Sunday, June 8, 2008


OK, this post isn't about authentic food, but hey, it is about a uniquely Japanese tradition.
I have to share some photos and observations from the big Sumo Tour that was in Los Angeles Saturday and Sunday, June 7-8.

The Sumo Tour is like an All-Star game in other sports: the top Japanese sumo wrestlers travel to other countries for a cultural and educational exchange that promotes their sport and expands their celebrity. The Sumo Tour has also been to Hawaii, Las Vegas and Europe in years past; during their visits, the wrestlers present exhibition matches so we foreigners can get a taste of the unique traditional sport that is actually pretty challenging to see live in Japan, unless you're wealthy or have connections for tickets.

My 4-foot-9 mom is a huge sumo fan (pun intended) who faithfully watches the real Japanese matches on her Japan TV network feed daily during the 15-day tournaments (the Tokyo tournament was held in May). So when I heard the Sumo Tour was bringing these gigantic stars to Los Angeles, I got online immediately and bought tickets for my parents and me to attend the first day, and I presented them to my mom and dad as their Mother's Day and Father's Day gifts.
"OH!" my elated mom exclaimed, "Your dad and I got so excited about the Sumo Tour but didn't think we could go because of how expensive tickets are!"
This was clearly the best Mother's Day gift I ever got my mom.

So we headed to the L.A. Sports Arena Saturday afternoon and arrived just after the gates opened at 4 p.m.

┄┄┄┄┄┄┄┄┄┄┄┄┄┄┄┄┄┄┄┄

Write out the part of the sumo blog post starting with "I have to share" and going on through "connections for tickets.", and switch "exhibition matches" to "demonstration bouts".

**Available data:**

┄┄┄┄┄┄┄┄┄┄┄┄┄┄┄┄┄┄┄┄

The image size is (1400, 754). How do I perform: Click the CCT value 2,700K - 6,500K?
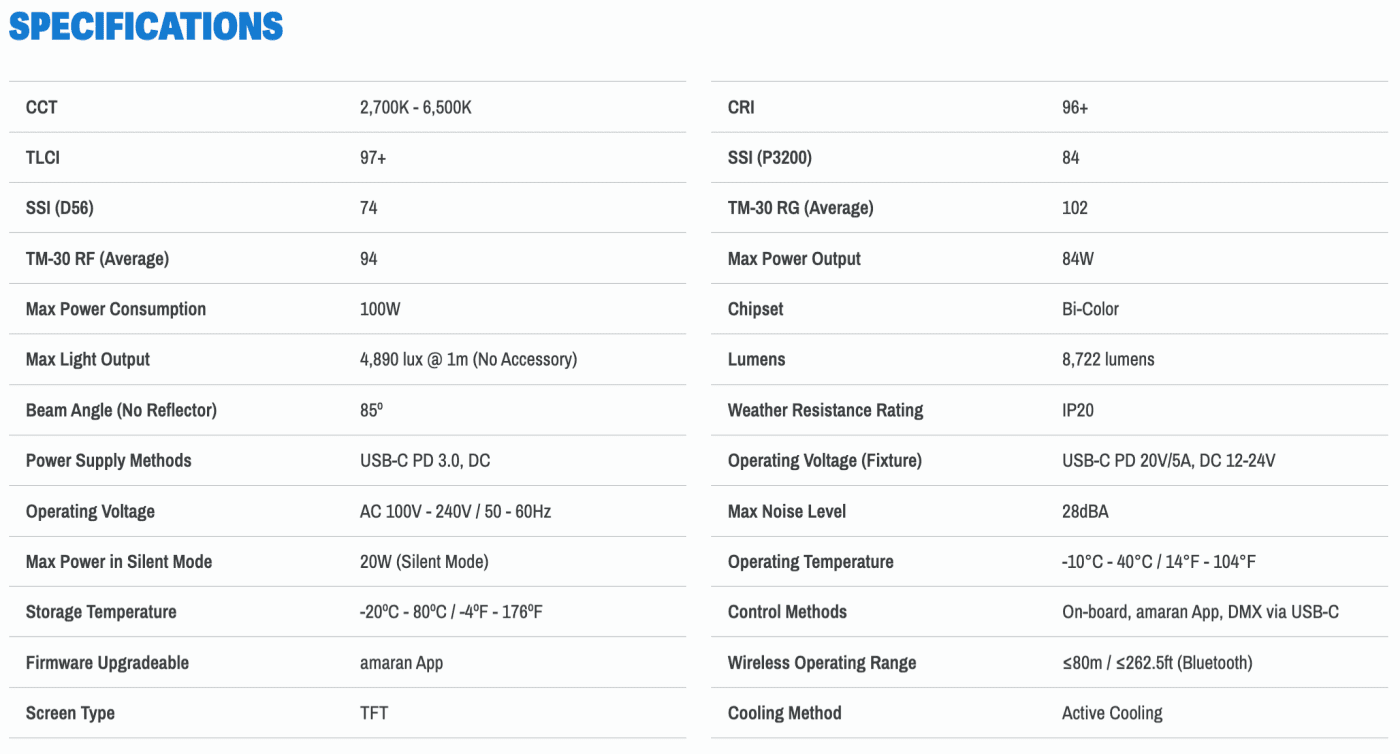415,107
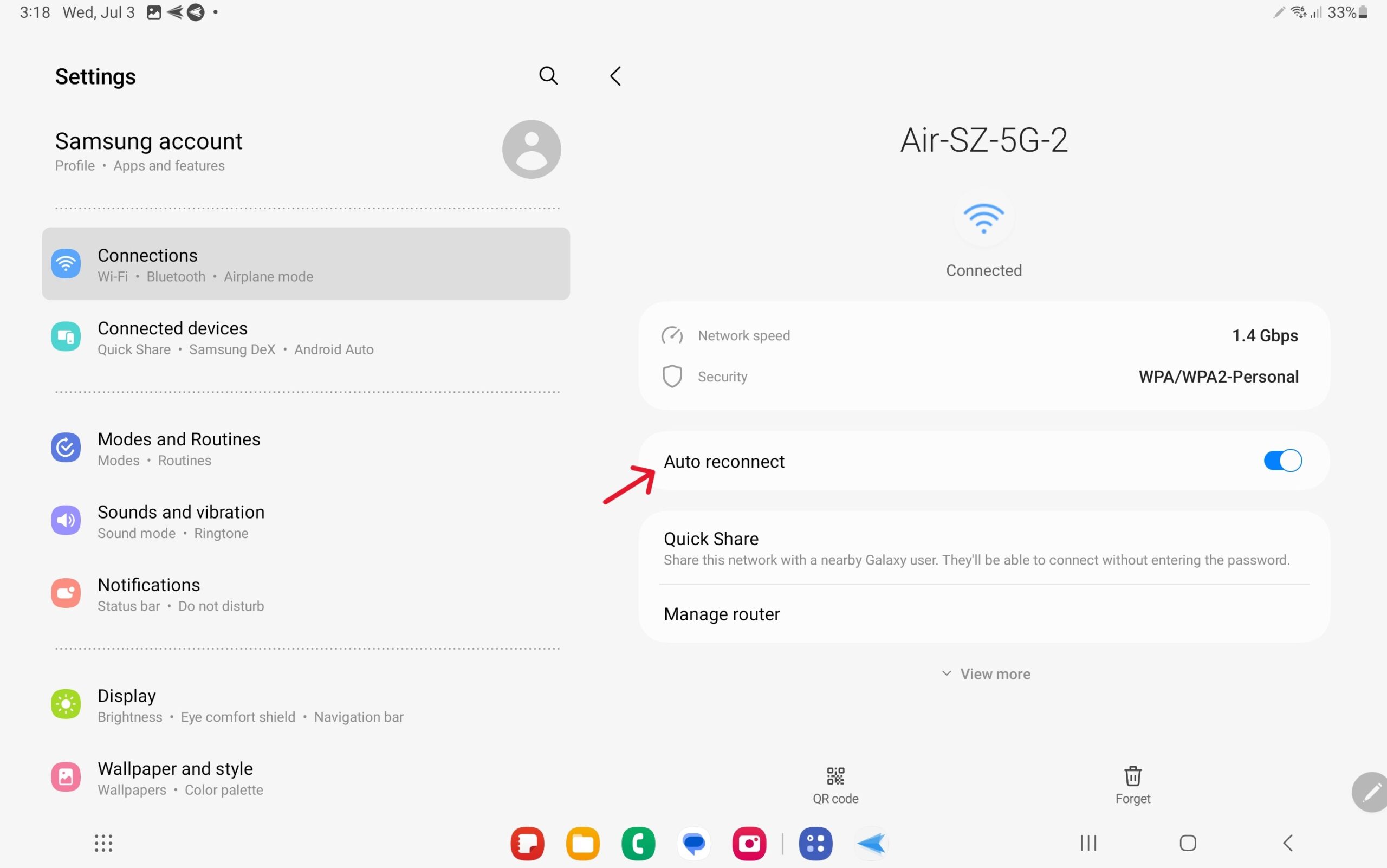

┄┄┄┄┄┄┄┄┄┄┄┄┄┄┄┄┄┄┄┄

**Full output:**
I have to share some photos and observations from the big Sumo Tour that was in Los Angeles Saturday and Sunday, June 7-8.

The Sumo Tour is like an All-Star game in other sports: the top Japanese sumo wrestlers travel to other countries for a cultural and educational exchange that promotes their sport and expands their celebrity. The Sumo Tour has also been to Hawaii, Las Vegas and Europe in years past; during their visits, the wrestlers present demonstration bouts so we foreigners can get a taste of the unique traditional sport that is actually pretty challenging to see live in Japan, unless you're wealthy or have connections for tickets.